5 Reasons Seattle Could be the Place that Cures Cancer

Yesterday, President Barack Obama signed the Cures Act into law. This piece of legislation commits 6.3 billion dollars over seven years to combat diseases such as mental illness, Alzheimer’s, opioid addiction, Parkinson’s Disease and many more. Of this 6.3 billion, 1.8 billion will be invested towards cancer research and care.

“But most of all, it….gives millions of Americans hope. There’s probably not…anyone listening to this who hasn’t had a family member or friend or someone touched by cancer,” said Vice President Joe Biden, whose son was killed by brain cancer in 2015.

The Cures Act is an attempt to find cures and remedies for diseases that shorten and lower the quality of lives for millions of Americans every year. This is a goal that many Seattle-based firms and research institutes have been working towards. Here is a list of five of the many Seattle biotechnology projects that aim to change how doctors treat disease.

1.Tumor Paint from Fred Hutchinson Cancer Research Center

Brain-Tumor removal surgeries can be incredibly dangerous surgeries for patients. Even if the tumor is removed, lack of visibility in certain areas of the brain can leave the patient with lifelong disabilities. Dr. Jim Olson of Fred Hutchinson Cancer Research Center developed Tumor Paint to counteract this. Tumor paint lights up the tumor so that surgeons can see what needs to be removed and avoid vital brain tissue.

“I’m looking forward to the day when you can look at a kid and say, ‘The good news is, it’s only cancer. You didn’t break your leg.’ I would love to be at that point. It’s a lofty goal. I’m not afraid of that goal, and I’m happy to be part of that,” says Olson.

2. Zika Virus Vaccination Research by the Infectious Disease Research Institute

Zika Virus cases impact communities around the world, causing life-long birth defects in children. The Infectious Disease Research Institute wants to put an end to Zika. With a two year, 491,000 dollar research grant from the National Institute of Allergy and Infectious Diseases they hope to develop an RNA-based vaccine.

“This is a method of hijacking the virus’s own machinery to express proteins in order to rapidly make a safe and effective vaccine,” said grant project leader Dan Stinchcomb, Ph.D., Sr. Vice President for Vaccine Development Viral Disease Programs.

3. M3 Bio Uses Biotech to Develop Alzheimer’s Cure

M3 Bio, a Seattle-based biotechnology firm, is in the trial period for a drug that aims to revive the connections between neurons that are destroyed by Alzheimer’s. It is also believed that this drug would lead to breakthroughs that help patients with other neurodegenerative diseases such as Parkinson’s and ALS. This drug is still going through rigorous clinical trials but shows how a successful innovation or discovery in one medical field can lead to a chain reaction.

4. University of Washington School of Medicine Launches The Center for Dialysis Innovation

Kidney Disease impacts more than 20 million American adults and is the ninth leading cause of death in the United States. The University of Washington School of Medicine has launched The Center for Dialysis Innovation to improve the quality of life and life expectancy for those with kidney failure.

“We are working to upgrade and substantially improve the entire dialysis system to create safer, faster, more cost-effective dialysis,” said Dr. Jonathan Himmelfarb, co-director of the new center. “By bringing physicians, engineers, scientists and kidney patients together, we can address each of the major kidney dialysis complications. The schedule we have set is aggressive, but it is essential that we bring new options to patients as soon as possible.”

5.Seattle Children’s Hospital’s T-Cell Immunotherapy Shows Promise in Treating Children with Leukemia

Seattle Children’s Hospital is attempting to harness the human immune system to make cancer treatment both more effective and safer.

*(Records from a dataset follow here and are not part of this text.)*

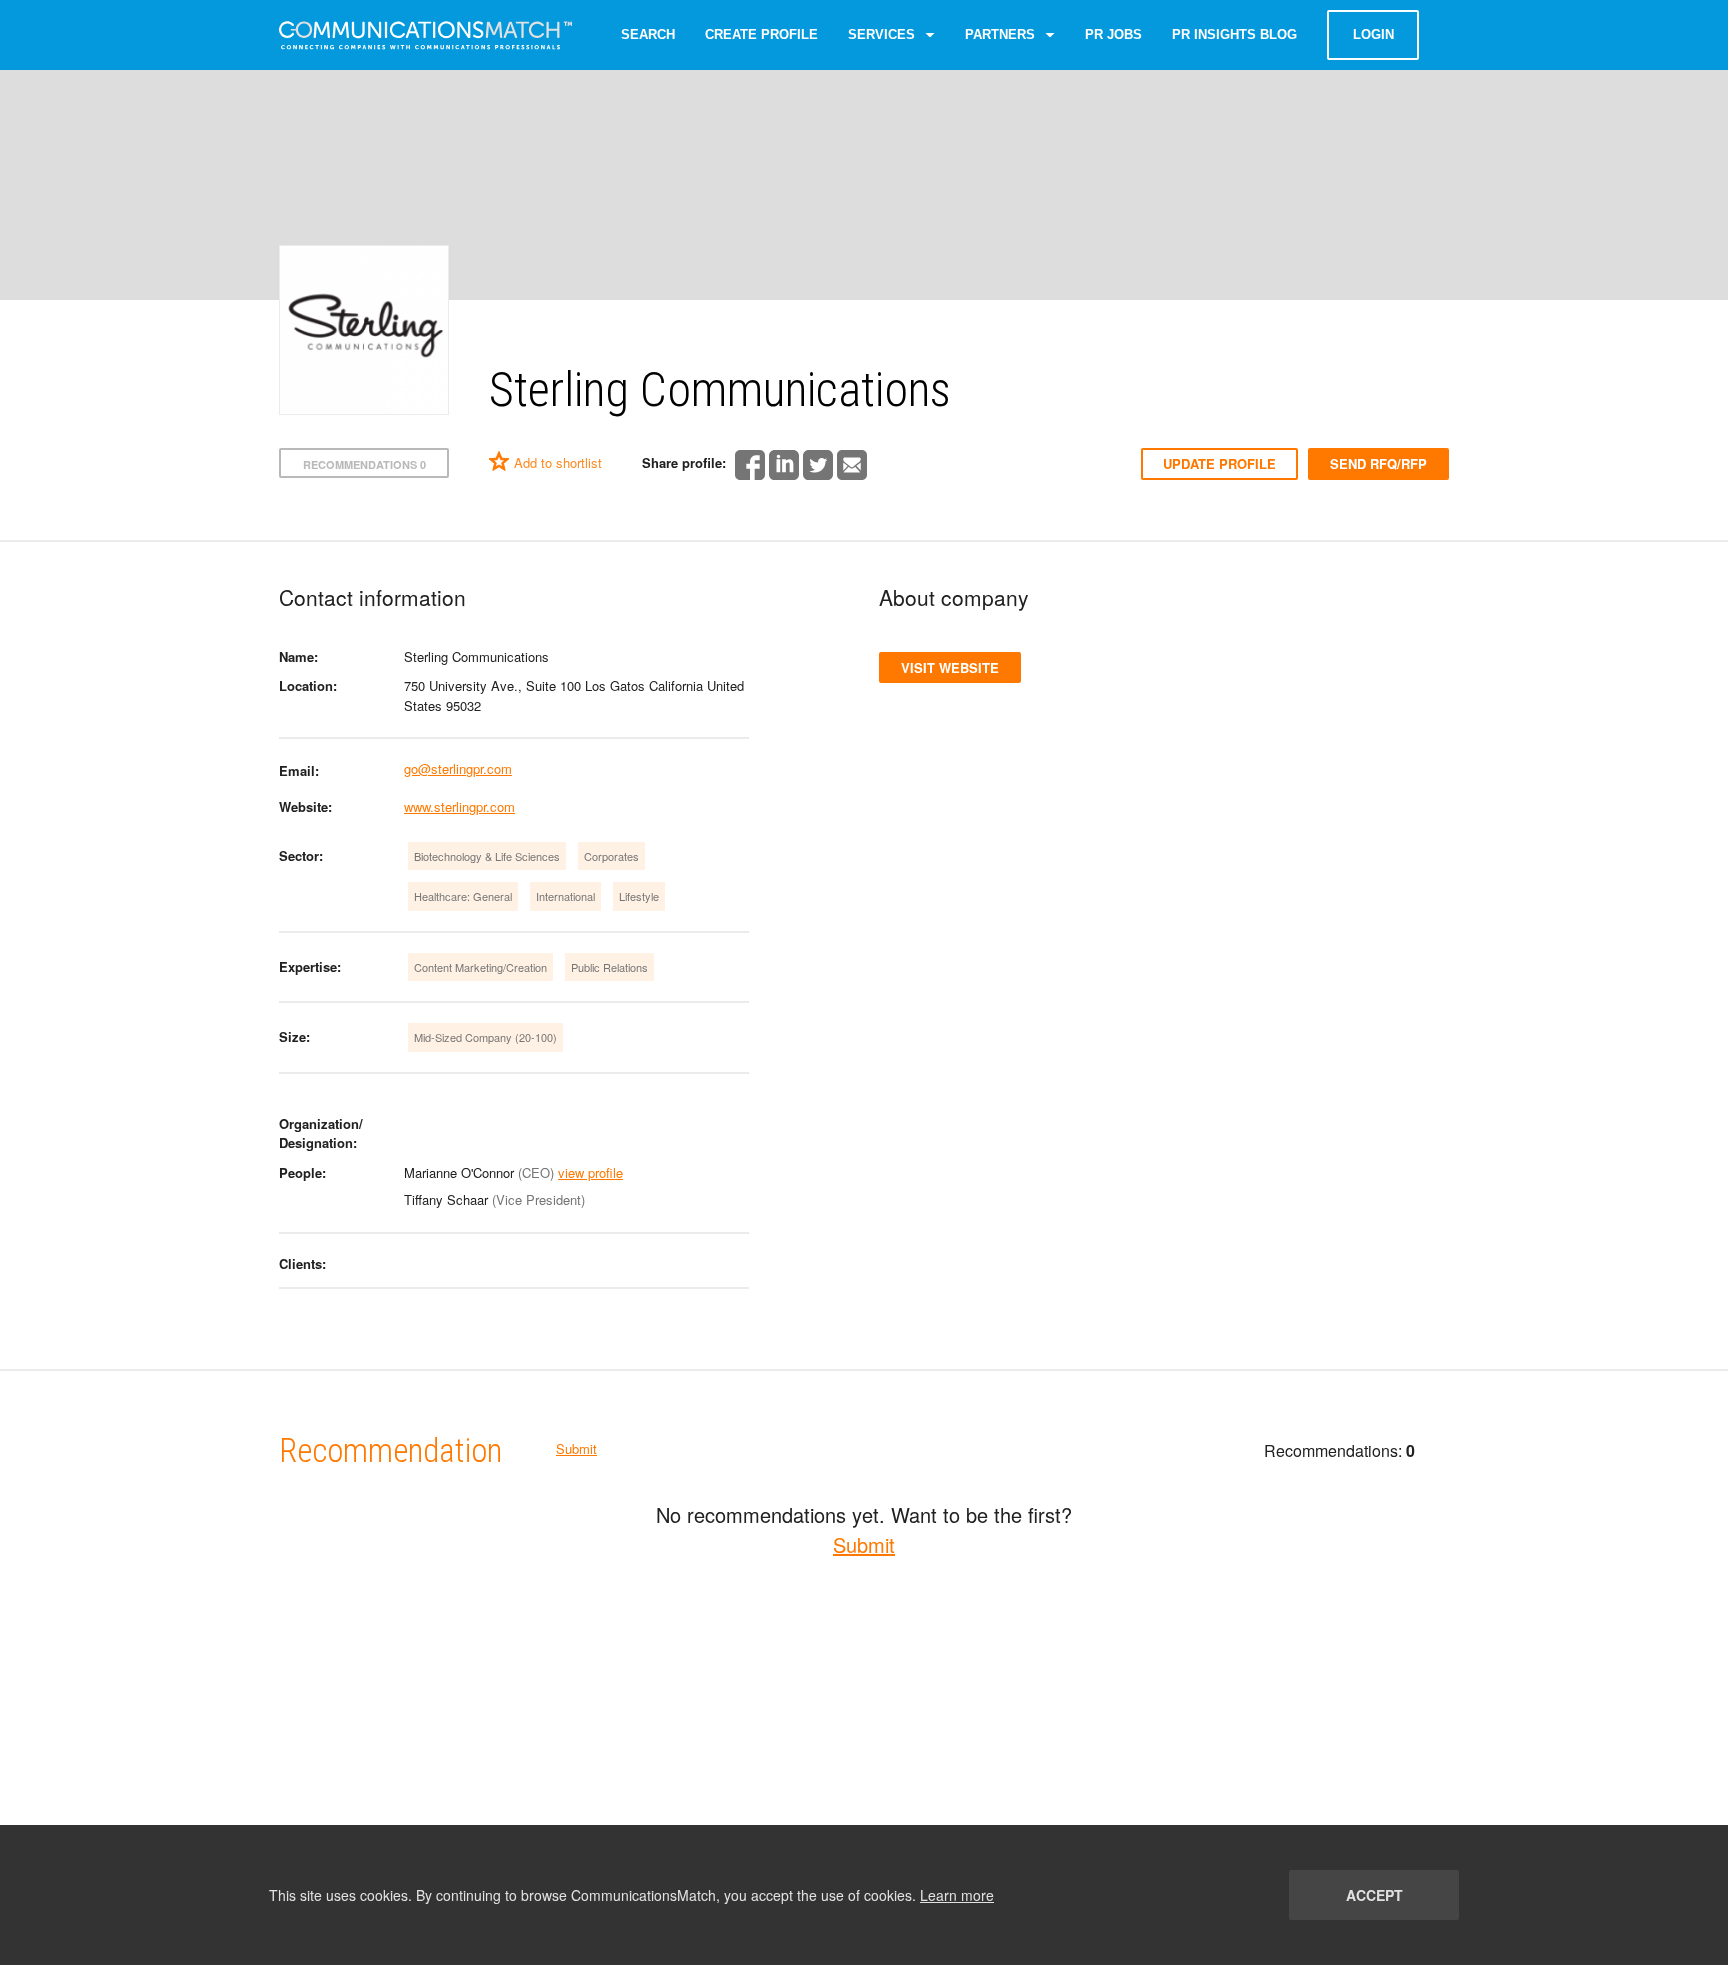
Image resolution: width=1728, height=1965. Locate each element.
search (648, 34)
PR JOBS (1113, 34)
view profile (590, 1172)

In their first clinical trial for the immunotherapy, 39 out of 42 patients achieved complete remission of their Leukemia. Upon entering the trial, these patients had a 20% chance of survival.

“Now that we know we can harness the power of the immune system to successfully get patients into remission, we are working to ensure the T cells remain a long-term defense against cancer for all of our patients,” Said Seattle Children’s Oncologist Dr. Rebecca Gardner. “Our ultimate goal is to fully develop this therapy, so we can offer it to newly-diagnosed patients, reducing the need for toxic therapies and minimizing the length of treatment from months or years, to only weeks. We also believe [this] is the tip of the iceberg – work is already underway to apply immunotherapy to other forms of pediatric cancers, like neuroblastoma.”

The Cures Act is a call to action for American firms, researchers, and Universities to work together and go all in on developing cures for deadly and debilitating diseases. Thankfully, there is no city more ready to tackle this challenge than Seattle.